The Missourian reports:
The former president’s motivation to resign was largely because of safety concerns, Wolfe said. The UM System called upon diversity and inclusion consulting experts after officials learned about a “pending event” on Nov. 9, the day Wolfe resigned.
According to Wolfe, the consulting experts “along with the FBI, Missouri Highway Patrol, Columbia Police Department and MU Campus police were aware of a significant Ferguson protester” and a threat that more protesters were arriving at campus that day.
On Nov. 9, after mounting protests from students and a strike from the MU football team, Wolfe resigned, Loftin stepped down, and graduate student Jonathan Butler ended his eight-day hunger strike.
Mckesson attended protests at the university on November 9, and was reportedly in town to advise the student activists. Why is the FBI, a federal agency charged with preventing terrorism and investigating serious federal crimes, wasting its time tracking the activities of a non-violent activist organizing to end police brutality? The dominant narrative in the United States today holds that the bad old days of Hoover’s COINTELPRO are over. If that were true, the FBI wouldn’t be advising university presidents about the movements of peaceful dissidents.

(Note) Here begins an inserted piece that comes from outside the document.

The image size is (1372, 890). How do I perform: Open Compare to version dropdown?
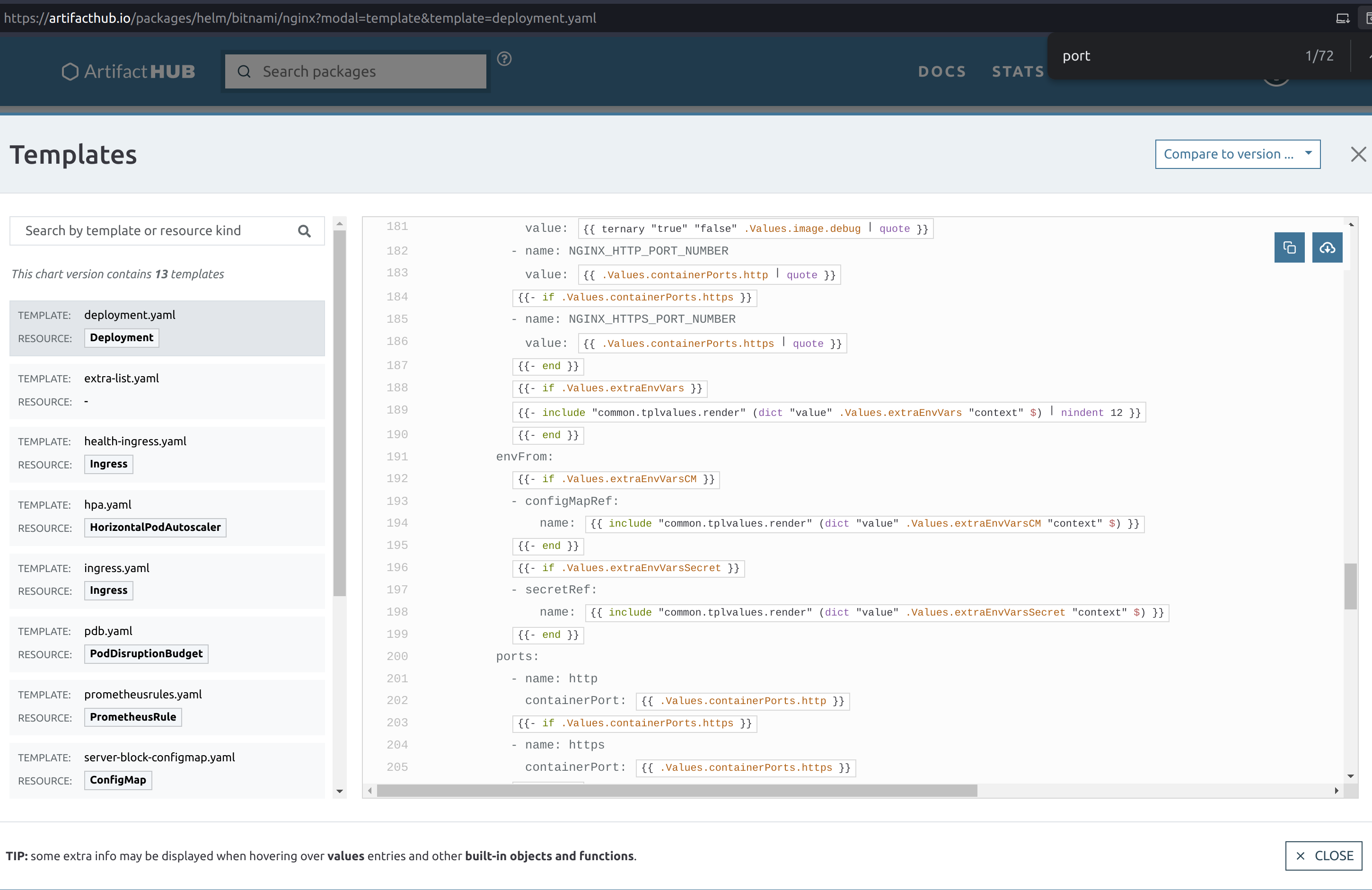(x=1237, y=154)
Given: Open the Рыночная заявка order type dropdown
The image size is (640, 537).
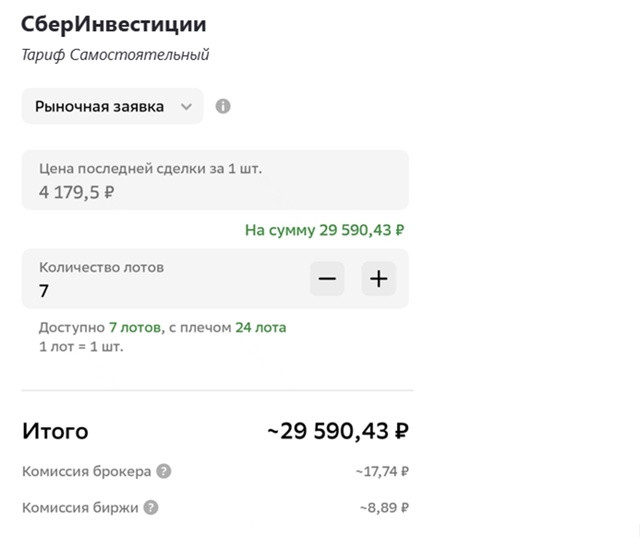Looking at the screenshot, I should click(113, 106).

Hardly a day goes by without the FBI demanding some new power, whether it’s to hack into computers or to decrypt private communications. Why should we give the FBI another inch as long as it engages in this kind of domestic political policing? The next time the FBI director warns about the grave threat posed by foreign and domestic terrorists, someone should ask him why, if he’s so worried about political violence, his agency is still tracking Black activists, just like they did during the Hoover days.